Swales and Feak on Audience

In preparation for a series of posts on Nigel Caplan’s “genre makeovers”, I had a look at John Swales and Christine Feak’s very influential Academic Writing for Graduate Students. (Caplan mentions it in this makeover.) I think I now understand why I feel myself somewhat at odds with the English for Academic Purposes field and its “anti-five paragraph essay campaign.” Caplan’s main objection to these exercises is that “they lack situation, audience, purpose, and meaning.” And I have been arguing that this isn’t as obviously true as he thinks: the situation is the classroom, the audience is a classmate, the purpose is to expose your ideas to criticism, and the meaning is the content of the course.

But then I read the opening pages of Swales and Feak’s book and realized what I’m up against:

Even before you write, you need to consider your audience. The audience for most graduate students will be an instructor, who is presumably quite knowledgeable about the assigned writing topic and will have expectations with which you need to be familiar. Other possible audiences include advisors, thesis committees, and those who will review research you may want to present at a conference or publish in a paper. Your understanding of your audience will affect the content of your writing. (p. 4)

This understanding of the audience will indeed affect the content of our students’ writing and it is precisely this, not the five-paragraph form, that makes Caplan yawn at the prospect of reading another set of student essays. While the actual reader of a school assignment is, of course, usually the instructor, and while a paper does need to satisfy its reviewers before it is published, the implied reader is always an intellectual equal, a knowledgeable peer. The instructor is not expecting to be impressed with the depth of the student’s understanding of the material (but is, of course, happy to be surprised); the grade is given on the basis of how well the student engages with the material at the level set by the class. The peer reviewer, likewise, is always reading the paper on behalf of the disciplinary community that the writer is presumably a part of. In other words, Swales and Feak simply get the audience of academic writing wrong.

This has far-reaching consequences.

Audience, purpose, and strategy are typically interconnected. If the audience knows less than the writer, the writer’s purpose is often instructional (as in a textbook). If the audience knows more than the writer, the writer’s purpose is usually to display familiarity, expertise, and intelligence. The latter is a common situation for the graduate student writer. (p. 6)

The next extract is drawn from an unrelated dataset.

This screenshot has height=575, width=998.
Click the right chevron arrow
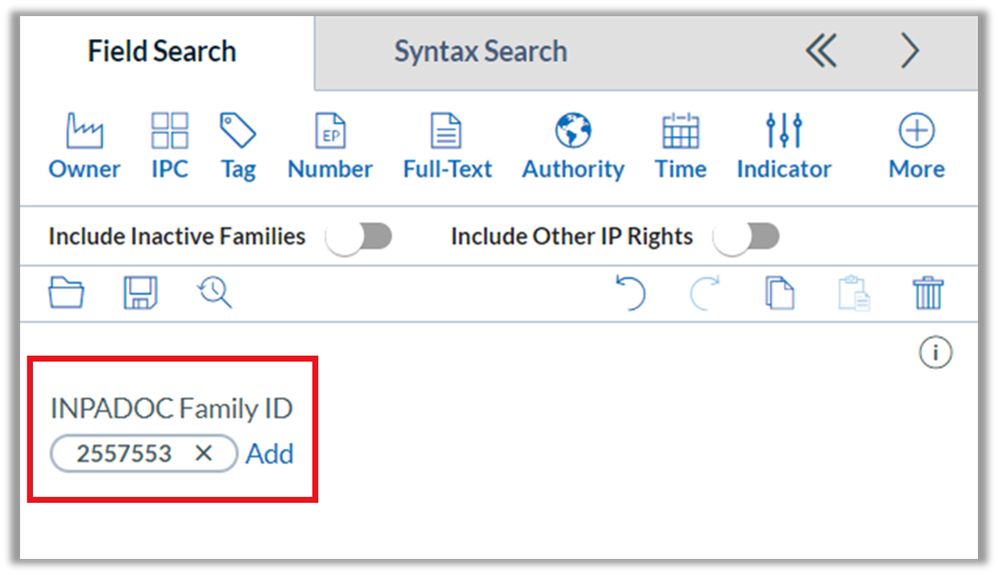coord(909,51)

In actual fact, the latter is a common misconception about academic writing, one that is perhaps understandable among undergraduates (though still wrong) but absolutely in need of being abandoned by graduate students. They must feel like their purpose is, not to show the teacher that they are smart, but to open their thinking to criticism from people who are qualified to tell them they are wrong. If they are to “display” anything it is their awareness of possible sources of error in their thinking and their willingness to stand corrected if they’ve made a mistake. The common situation of the scholar (and that is what a student is trying to become) is where the audience knows about as much as the writer on the subject at hand. The business of scholarship is to expose ideas to criticism.

I can see that I have my work cut out for me. But I think my plan still holds: I’m going to work through each of Caplan’s “makeovers” and show that the introduction of “genre” considerations really just affords us an opportunity to return what a rather reductive understanding of “essay” removed from the more familiar school assignment, namely, the situation, audience, purpose, and meaning of traditional scholarship, ordinary academic work. With those things firmly in mind, the five-paragraph essay offers a rich, if of course limited, opportunity for experimentation.